Today, many enterprises have the option of building their own software for their unique needs or buying prepackaged software, usually delivered as a service from the cloud, and modifying that software for their needs. More often, these enterprises are opting to buy a solution, whether it is customer relationship management, financial management, human resource management or inventory management.

Fewer enterprises have the desire to build their own, instead, they turn to the likes of Salesforce.com, Oracle, SAP, and others to fulfill their enterprise software requirements.

However, that doesn’t mean there isn’t an important role for testers on your team. Though, the role is different than traditional testing of custom software. Instead, testers have two primary functions. Yes, surprisingly enough, testers have to verify the core functionality of the purchased software. Despite the fact that enterprise software vendors do their own testing prior to release, their software still encounters defects.

Three ways to test SaaS enterprise software

Testing commercial SaaS software is a three-prong process. First, testers have to test the core functionality of the product. Despite the fact that these vendors have their own testing and QA teams, some defects still slip through the cracks. Many of the defects in these products are actually found by customers in setup and production use.
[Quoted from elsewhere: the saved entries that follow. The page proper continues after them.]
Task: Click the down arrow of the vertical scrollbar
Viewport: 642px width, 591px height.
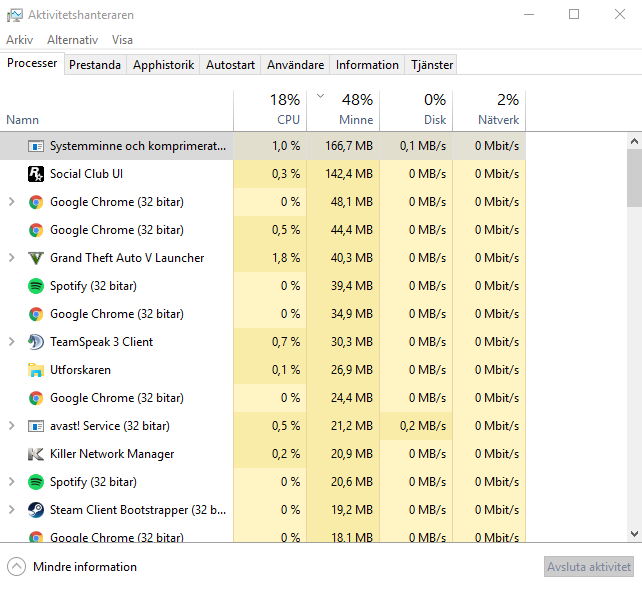Action: pos(634,535)
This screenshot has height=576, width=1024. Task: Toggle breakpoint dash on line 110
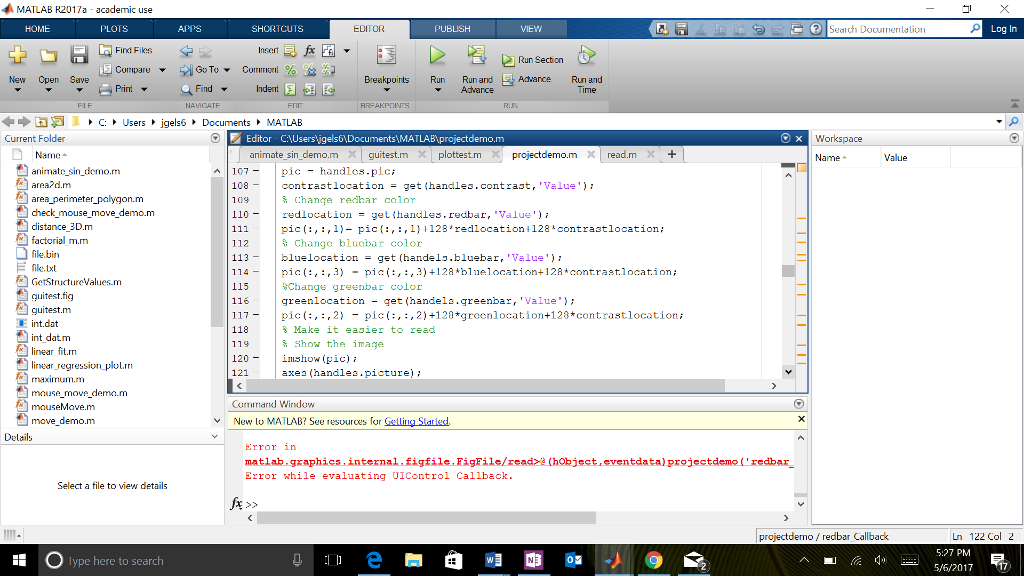pyautogui.click(x=257, y=215)
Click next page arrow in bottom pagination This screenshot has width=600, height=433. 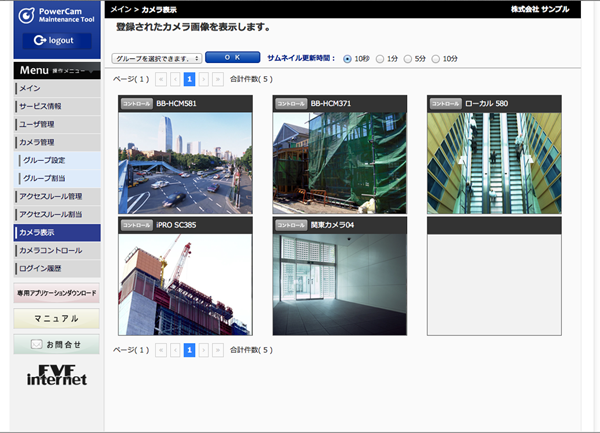(204, 350)
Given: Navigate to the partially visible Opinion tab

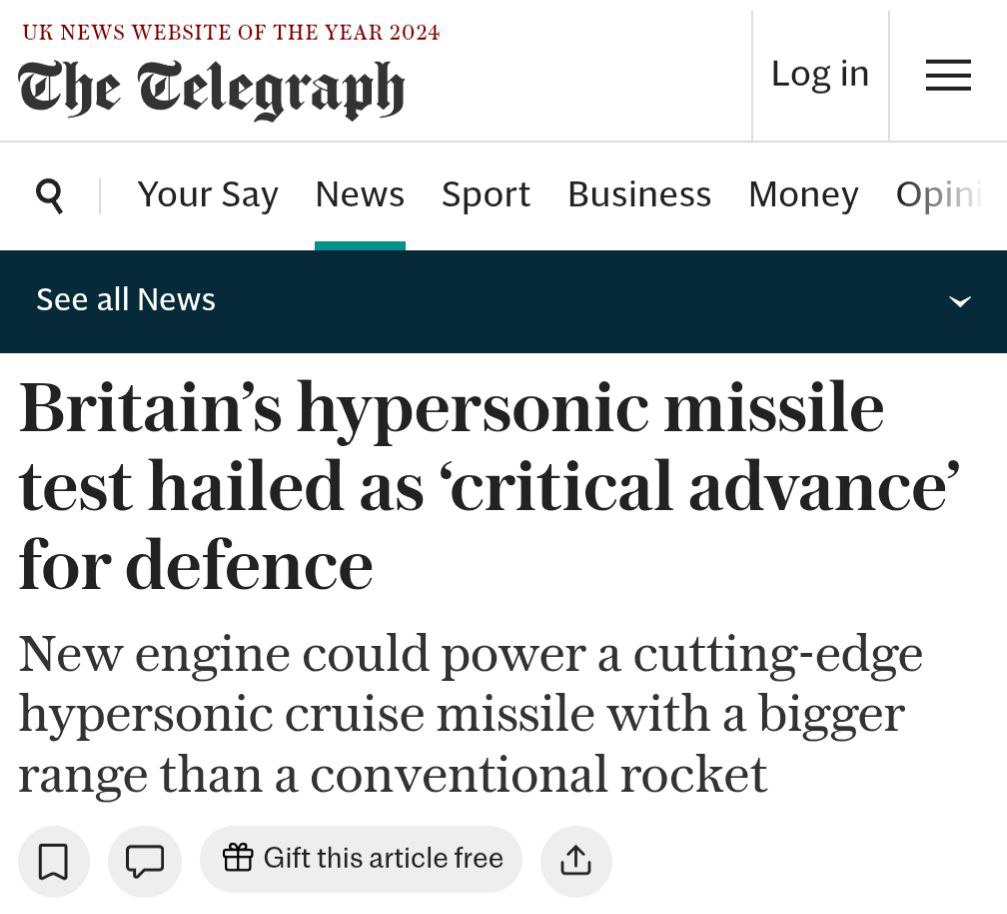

Second, testers have to test the configurations of the product for their environment. Configurations are settings within the software that enable enterprises to make it fit for use in their organization. These include security settings and security groups, backup and retention policies, and corporate branding on web pages.

Last, testers have to test all customizations. It’s common for enterprises to modify commercial software to better fit their way of working. This is done most often through add-ons, although they may also modify the core product. This is an entirely new code that is intended to work with the commercial product. They may do such development internally, or they may outsource to a consulting or systems integration team.

These components either use APIs from the commercial product or other integration means to link the core enterprise product with customizations. So customization testing involves not only feature/function testing of new code but also integration testing on how those components work with the core product.

Further, enterprise software delivered from the cloud (which is, of course, the definition of Software as a Service) has the potential to be modified or upgraded overnight. But enterprise users can’t just come into work one day and start using a new version. Testers have to have first access in a test bed, so they can do regression testing, ensuring that the new versions still work with the existing configurations and customizations. Only after continued success with these tests can the enterprise gain full access to the application.

Testing will benefit from automation and AI

To successfully test cloud-based upgrades, testers need to automate their original unit, system, and integration tests so that they can serve as regression tests. This is especially important because new versions may be released as often as every couple of weeks.

An intelligent approach to this strategy could include artificial intelligence (AI), which can be used to select appropriate regression tests based on the capabilities of the new version, and run those tests automatically when the software is dropped into the test bed. Some commercial AI-based testing tools are able to perform these and other activities on SaaS enterprise software today, and more will be able to do so in the future. Human testers can then go and perform selected exploratory testing activities prior to the formal release into the enterprise.

This approach to testing SaaS enterprise software can give enterprises the confidence they need to keep using software that is upgraded fast and seamlessly. Looking at the core product, configurations, and customizations on an ongoing basis ensure that SaaS products will work correctly.